BY AISHA NADEEM, Staff Writer
Heartbreaks. We’ve all been through them at some point and many times it makes us feel bad about ourselves. We don’t feel as beautiful, or sometimes we question what was wrong with us. So I want to give some advice on your looks, and well, your outlook after the breakup.
One thing I want to say before anything else is that there is not something wrong with you. I have heard many people complain about what is missing in them, or if their ex will find someone “better.” It gets worse with Facebook and other social media where people can easily find pictures of the next new girlfriend/boyfriend with their ex.
First advice is not to do that to yourself. Don’t compare yourself to the next person and feel bad about yourself. Don’t call the person ugly either- it doesn’t make you better in looks or personality. You are something special in your own way and so is that person.
Being bitter about it does show on the face, and it shows through your personality. Don’t trash talk about the person, don’t wish bad upon them. Beauty is not only in looks, but also in what you say and how you act. A beautiful person is the one who handles things the mature, peaceful way.
Secondly, allow yourself to feel but don’t let it overtake you. Sometimes people shut everyone out and stay to themselves. Go out and be around people you love- laugh, smile, and let them remind you that you are beautiful. It’s true, and just because one person doesn’t see it, doesn’t mean everyone else doesn’t as well.

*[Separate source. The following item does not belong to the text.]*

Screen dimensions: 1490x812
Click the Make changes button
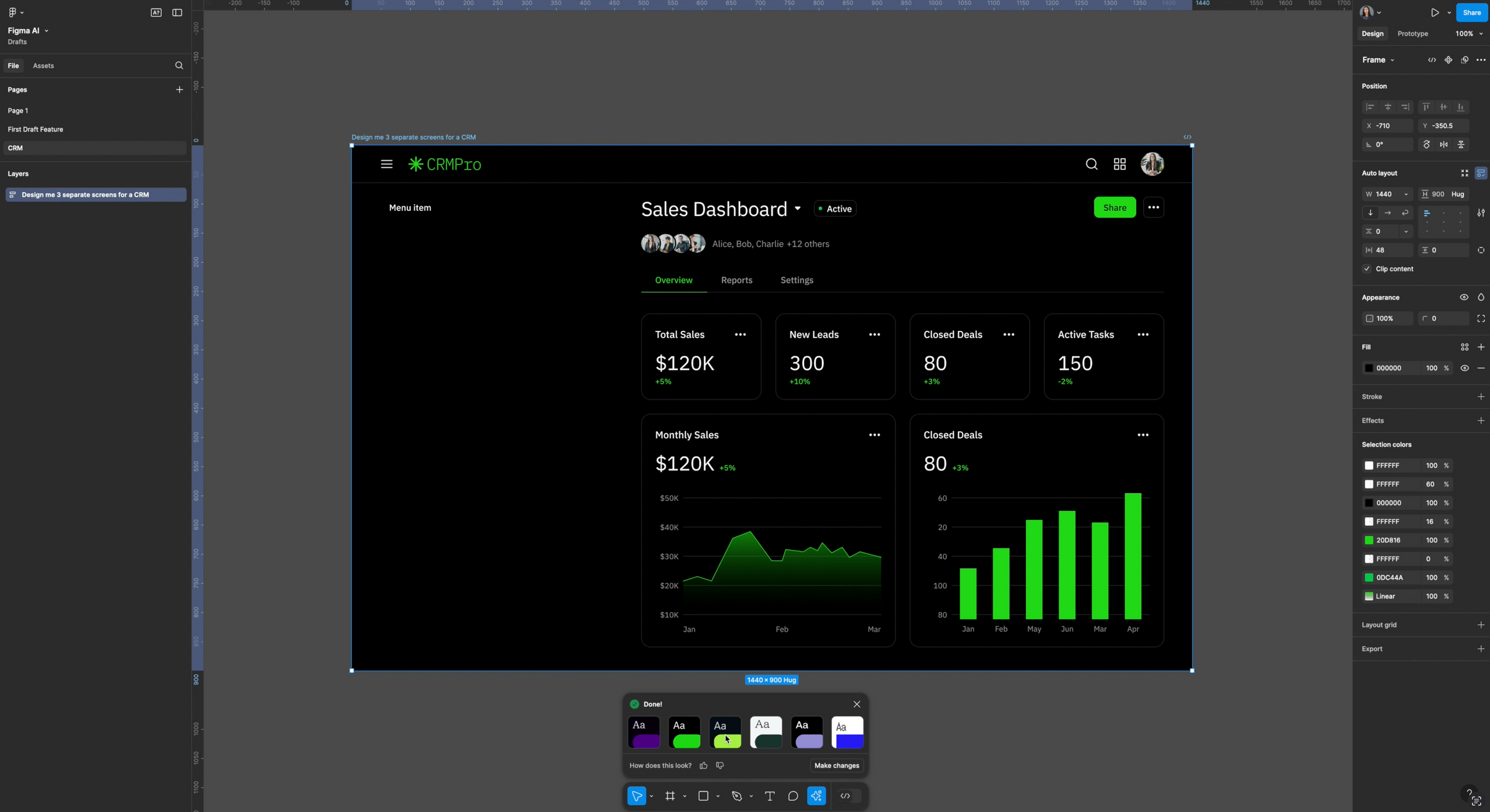(x=836, y=765)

Thirdly, try something new. Believe it or not, I’ve talked to people who would say things like “He didn’t like my hair up,” “he didn’t like my makeup,” and even “she didn’t like my shoes, even though they’re my favorite.” Well now that the person is gone, remind yourself that you are beautiful and so are your choices. Do something you haven’t done in a long time if that happened to you as well. If not, well, just try something new- a new haircut, a new fashion style, even a new attitude about things. Anything that makes you feel good and alive.

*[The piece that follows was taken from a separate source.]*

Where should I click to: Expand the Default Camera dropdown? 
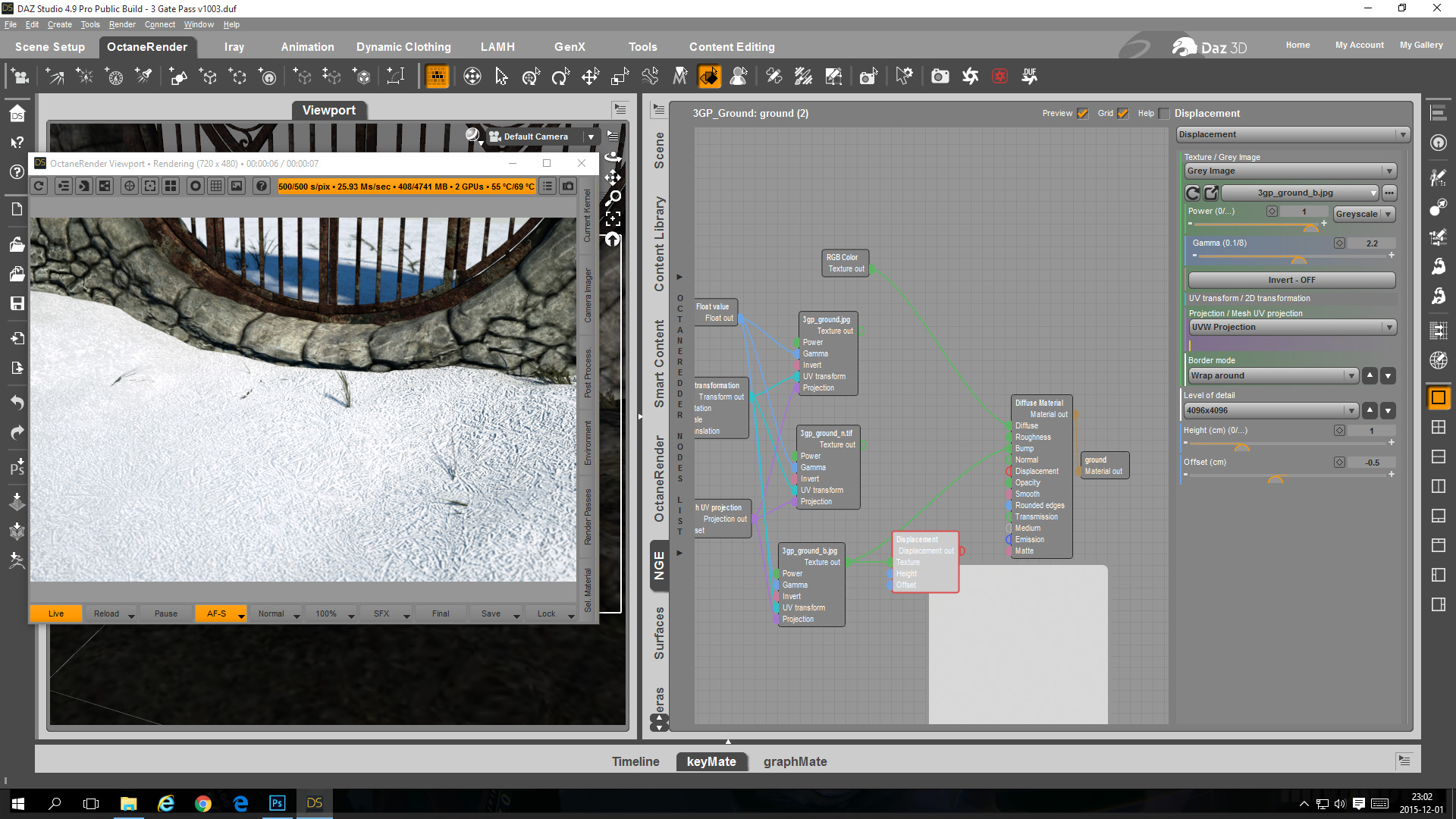click(x=591, y=136)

This advice is small compared to all the things one deals with during a heartbreak, but it does help- knowing you’re still beautiful and precious makes it less difficult. Whether you feel ugly on the outside or inside, learn to be kinder to yourself… especially in times like this when you need yourself.
One of my favorite quotes I’d like to share is:
“Your value doesn’t decrease based on someone’s inability to see your worth.”
Remember that every time and smile. Smile because it’s the most beautiful makeup you can wear, and because you never know who is in love with it, as that one saying tells us.